Muscle atrophy is a loss of muscle tissue due to disuse, disease or injury. A decrease in physical activity can lead to muscle loss in as little as 72 hours. Atrophy can occur more suddenly with illness or injury to the muscles or their nerves, and the muscles in the legs are among the first to weaken. Even after muscle loss, the atrophy in your legs can be reversed through physical activity.

What Causes Atrophy of the Leg Muscles?

The most common reason for atrophy to occur in the legs is disuse. Lack of activity for any reason -- illness, injury, seated desk job, sedentary lifestyle -- can lead to loss of leg muscle.

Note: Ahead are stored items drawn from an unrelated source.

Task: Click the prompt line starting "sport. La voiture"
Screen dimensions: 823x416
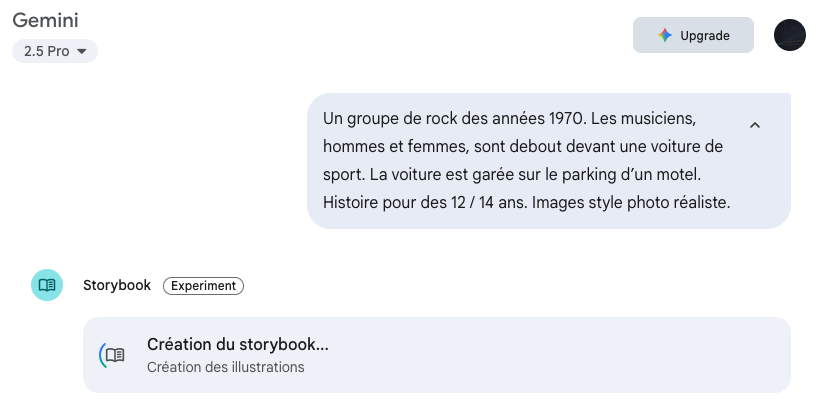Action: click(515, 174)
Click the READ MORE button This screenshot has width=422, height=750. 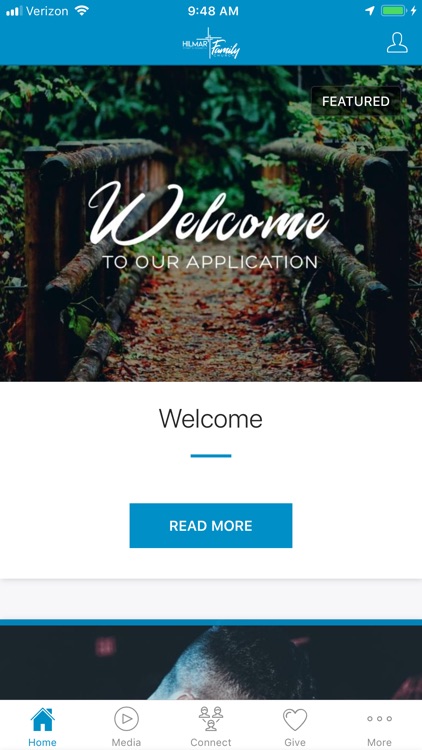click(211, 525)
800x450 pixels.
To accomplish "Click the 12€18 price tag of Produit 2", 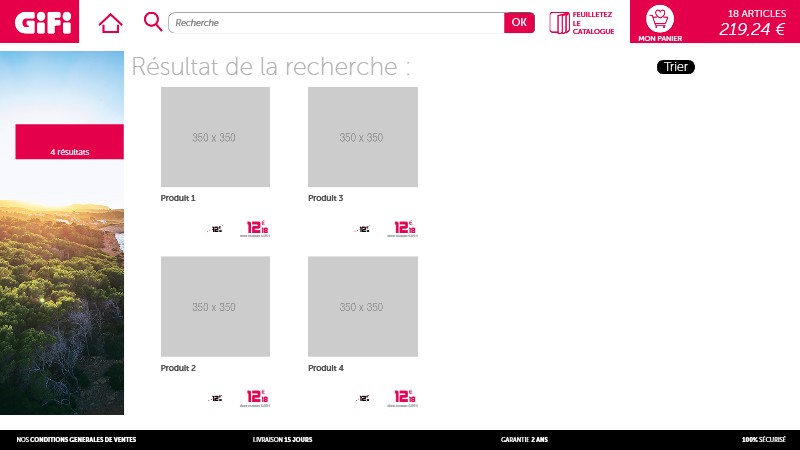I will (257, 398).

Alcoholism and malnutrition can also inhibit muscle growth and cause the body to use muscle proteins for energy. Muscle loss also occurs as part of the natural aging process. A less common cause of atrophy of the leg muscles is injury or illness affecting the nerves that connect to the muscles. Amyotrophic lateral sclerosis, Guillain-Barre syndrome, neuropathy and polio are examples of nerve disease.

Impact of Leg Muscle Atrophy

As the muscles in your legs waste away, you will find it increasingly difficult to walk or hold the body in a standing position for extended periods. The knee, hip and ankle are at increased risk of injury or pain as the muscular support needed to hold them in place weakens. Aesthetically, you may notice skin starting to sag in the legs as it stretches to support hanging muscle.

Increasing Physical Activity to Prevent/Treat Muscle Loss

Increasing physical activity is the key to both preventing and treating muscle atrophy. The American College of Sports Medicine recommends 150 minutes of aerobic activity each week, plus at least two strength-training workouts per week. Focus on aerobic activities that use the legs, such as walking, running, bicycling, elliptical training or stair climbing. Strength exercises that focus on the quadriceps, hamstrings and calf muscles will build muscle mass in the legs.

Medical Treatment for Atrophy

If atrophy was caused by illness or injury, consult your doctor for treatment. Physical therapy designed to work around your specific condition will help rebuild lost muscle without aggravating your condition. In the case of nerve damage or illness, the connection between the nerve and muscle will need to be reestablished to return muscle function. In some cases surgery may be required before you can start the rebuilding process.